Where does the money come from and where is it allocated?

We look at the avenues from where money flows in and where it is allocated in the interim budget presented by FinMin Nirmala Sitharaman this year

February 01, 2024 03:32 pm | Updated 04:57 pm IST

People watch Union Finance Minister Nirmala Sitharaman presenting the Interim Budget 2024 in Parliament, at a television showroom in Kolkata, Thursday, Feb. 1, 2024.

People watch Union Finance Minister Nirmala Sitharaman presenting the Interim Budget 2024 in Parliament, at a television showroom in Kolkata, Thursday, Feb. 1, 2024. | Photo Credit: PTI

Finance Minister Nirmala Sitharaman presented the Interim Budget in the Lok Sabha today. In her Budget speech she spoke of the profound transformation undergone by the Indian economy over the past 10 years and asserted that citizens were looking forward to the future with optimism. Highlighting themes of Sabka Saath, Sabka Vikaas, and Atmanirbhar Bharat, Ms. Sitharaman sketched out the achievements of the current administration towards inclusive development, before laying out the measures that will tide India over for the first four fiscal months of 2024. (Since this is an election year, the Union Budget will only be presented in June-July, post the elections. )

Ms. Sitharaman noted that the government will continue on path of fiscal consolidation to reduce fiscal deficit to 4.5% in 2025-26. She announced that the capital expenditure outlay is being expanded to Rs. 11.1 lakh crore in the coming year. She did not propose any changes relating to taxation and said that the government proposes to maintain the same tax rates for direct and indirect taxes, including import duties.

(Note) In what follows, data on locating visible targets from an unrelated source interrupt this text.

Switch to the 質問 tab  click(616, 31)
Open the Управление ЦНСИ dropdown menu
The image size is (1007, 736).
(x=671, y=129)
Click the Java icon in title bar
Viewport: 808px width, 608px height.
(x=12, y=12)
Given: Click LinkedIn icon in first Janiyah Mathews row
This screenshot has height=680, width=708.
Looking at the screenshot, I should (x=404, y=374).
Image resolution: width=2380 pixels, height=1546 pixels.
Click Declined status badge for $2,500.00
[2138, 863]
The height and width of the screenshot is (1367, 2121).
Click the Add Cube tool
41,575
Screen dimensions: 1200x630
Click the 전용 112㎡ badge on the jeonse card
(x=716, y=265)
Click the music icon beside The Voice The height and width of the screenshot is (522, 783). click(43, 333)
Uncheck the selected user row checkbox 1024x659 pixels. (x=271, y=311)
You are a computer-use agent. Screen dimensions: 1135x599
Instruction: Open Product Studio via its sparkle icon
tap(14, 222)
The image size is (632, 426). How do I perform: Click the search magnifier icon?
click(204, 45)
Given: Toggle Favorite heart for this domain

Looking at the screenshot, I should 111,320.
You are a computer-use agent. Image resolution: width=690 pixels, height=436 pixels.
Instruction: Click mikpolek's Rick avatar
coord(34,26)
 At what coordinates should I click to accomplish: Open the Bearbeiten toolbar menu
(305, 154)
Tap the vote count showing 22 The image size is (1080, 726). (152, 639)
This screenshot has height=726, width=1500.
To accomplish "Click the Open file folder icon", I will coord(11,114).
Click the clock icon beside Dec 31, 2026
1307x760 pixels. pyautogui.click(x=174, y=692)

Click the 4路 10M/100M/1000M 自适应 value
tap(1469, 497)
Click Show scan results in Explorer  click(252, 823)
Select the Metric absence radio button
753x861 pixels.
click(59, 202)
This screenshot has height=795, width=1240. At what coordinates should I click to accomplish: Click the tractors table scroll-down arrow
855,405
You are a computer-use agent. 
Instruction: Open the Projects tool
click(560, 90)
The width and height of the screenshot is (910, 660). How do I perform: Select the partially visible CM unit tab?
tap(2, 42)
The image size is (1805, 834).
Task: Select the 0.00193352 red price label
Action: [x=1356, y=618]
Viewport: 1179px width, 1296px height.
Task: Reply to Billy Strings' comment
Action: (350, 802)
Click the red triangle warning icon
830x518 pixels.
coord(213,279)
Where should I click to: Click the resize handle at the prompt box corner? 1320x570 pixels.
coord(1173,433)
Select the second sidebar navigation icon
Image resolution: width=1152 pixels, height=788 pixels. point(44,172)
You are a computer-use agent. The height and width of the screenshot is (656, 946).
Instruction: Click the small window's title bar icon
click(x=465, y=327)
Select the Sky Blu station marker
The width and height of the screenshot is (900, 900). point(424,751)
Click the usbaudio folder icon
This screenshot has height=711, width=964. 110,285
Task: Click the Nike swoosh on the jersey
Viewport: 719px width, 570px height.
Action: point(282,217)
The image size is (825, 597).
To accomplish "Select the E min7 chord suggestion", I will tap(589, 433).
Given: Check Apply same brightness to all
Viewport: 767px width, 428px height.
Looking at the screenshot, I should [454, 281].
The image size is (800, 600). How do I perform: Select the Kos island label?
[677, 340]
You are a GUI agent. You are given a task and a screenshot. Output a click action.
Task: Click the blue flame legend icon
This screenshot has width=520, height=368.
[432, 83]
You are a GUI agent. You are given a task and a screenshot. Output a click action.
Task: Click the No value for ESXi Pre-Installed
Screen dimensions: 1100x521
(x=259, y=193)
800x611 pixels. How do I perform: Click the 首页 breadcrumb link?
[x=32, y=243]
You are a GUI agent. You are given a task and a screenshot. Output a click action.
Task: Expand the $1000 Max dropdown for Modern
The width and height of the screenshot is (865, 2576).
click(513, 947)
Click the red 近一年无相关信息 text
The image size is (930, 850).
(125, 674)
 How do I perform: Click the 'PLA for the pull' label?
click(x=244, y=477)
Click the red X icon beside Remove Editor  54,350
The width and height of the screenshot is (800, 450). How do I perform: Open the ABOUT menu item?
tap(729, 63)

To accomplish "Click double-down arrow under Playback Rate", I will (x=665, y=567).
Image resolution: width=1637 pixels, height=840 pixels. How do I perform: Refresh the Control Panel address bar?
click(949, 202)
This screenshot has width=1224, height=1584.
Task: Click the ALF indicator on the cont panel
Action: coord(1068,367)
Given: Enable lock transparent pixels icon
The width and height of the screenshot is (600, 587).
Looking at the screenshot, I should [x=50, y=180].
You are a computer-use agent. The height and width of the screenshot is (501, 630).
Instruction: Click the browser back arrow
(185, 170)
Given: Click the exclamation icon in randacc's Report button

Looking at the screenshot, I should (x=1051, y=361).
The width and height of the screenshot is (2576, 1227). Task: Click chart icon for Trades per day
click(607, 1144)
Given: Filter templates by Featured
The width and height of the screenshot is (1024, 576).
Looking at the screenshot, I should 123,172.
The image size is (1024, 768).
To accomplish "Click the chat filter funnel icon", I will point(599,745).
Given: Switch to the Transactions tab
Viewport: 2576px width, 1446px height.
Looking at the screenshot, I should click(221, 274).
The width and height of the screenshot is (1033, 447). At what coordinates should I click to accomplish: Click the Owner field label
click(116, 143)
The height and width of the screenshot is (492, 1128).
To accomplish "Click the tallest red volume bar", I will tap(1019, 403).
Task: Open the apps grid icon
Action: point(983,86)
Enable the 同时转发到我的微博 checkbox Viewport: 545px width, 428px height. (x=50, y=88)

Also read: Budget 2024 live updates

Here is a look at where the money for the Budget comes from and where it shall be allocated.

Where from

Borrowings and other liabilities form the largest chunk of where money flows in from for this Budget, at 28%. At the second spot is income tax at 19%, followed by inflow from GST and other taxes at 18%. Corporation tax also makes up a significant chunk at 17%. Non-tax revenue, union excise duties, customs and non-debt capital receipts is where the government gets the rest of its budget money from.

Where to

The government spends equal amounts in interest payments and paying out the States’ share of taxes and duties— 20%. Next on the list is central sector schemes, which snag 16% of the pie. Finance Commission and other transfers, the defence sector and centrally-sponsored schemes get about 8% each of the government’s money. Other miscellaneous expenditures take up 9%, while subsidies get 6%. Pensions round out the spend, claiming 4% of the government’s money.